Tritt der Dalai Lama zurück?

  • Publiziert: 18.03.2008, Aktualisiert: 14.01.2012

LHASA (Tibet) – Die Gewaltspirale im Tibet dreht weiter. Heute wurden 19 Menschen getötet, insgesamt sollen es 99 sein. Der Dalai Lama droht sogar mit seinem Rückzug.

Das religiöse Oberhaupt der Tibeter, der Dalai Lama, rief seine seine Landsleute heute eindringlich zur Gewaltfreiheit auf. Er drohte mit seinem Rückzug, sollten die Tibeter in ihrem Streben nach Selbstbestimmung und Freiheit jemals zu den Waffen greifen.

Der Dalai Lama sagte nach Angaben seines Sprechers im nordindischen Dharamsala, wenn seine Landsleute dem Kurs der Gewaltfreiheit nicht mehr folgten, sehe sich der Dalai Lama ausserstande, Oberhaupt des tibetischen Volkes zu bleiben. Gleichzeitig wies der Dalai Lama Vorwürfe der Regierung in Peking zurück, für die gewalttätigen Unruhen in Tibet verantwortlich zu sein.

Chinesische Regierungsvertreter seien eingeladen, sich am Sitz der tibetischen Exilregierung in Dharamsala davon zu überzeugen, dass es keinerlei Verbindungen zwischen dem Dalai Lama und dem jüngsten Ausbruch der Gewalt gebe, sagte der Sprecher.

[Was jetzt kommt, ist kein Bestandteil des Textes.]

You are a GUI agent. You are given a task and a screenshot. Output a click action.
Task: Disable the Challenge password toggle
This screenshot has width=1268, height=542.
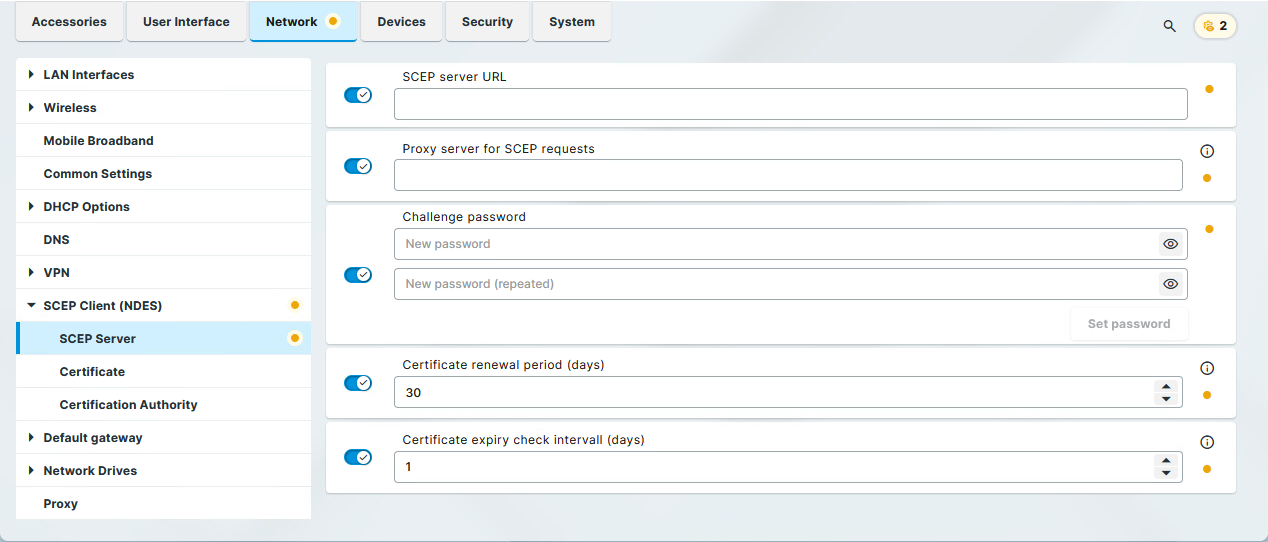click(x=358, y=275)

Anlass der Proteste war der 49. Jahrestag eines Aufstandes in der tibetischen Hauptstadt Lhasa gegen die chinesischen Besatzer (Blick.ch berichtete). Tibet wird seit dem Einmarsch der chinesischen Armee 1950 von der Volksrepublik China beherrscht. Die Regierung in Peking lehnt eine Autonomie der Himalaya-Region strikt ab. (SDA)

Protest in Lausanne

LAUSANNE – 150 Tibetorganisationen fordern in einem Brief das IOC dringend auf, das Töten in Tibet aufs Schärfste zu verurteilen und Tibet von der Route des Olympischen Fackellaufes zu streichen. Der Fackellauf, welcher in einer Woche beginnt, soll durch Lhasa und andere tibetische Städte, sowie auf den tibetischen Mount Everest führen.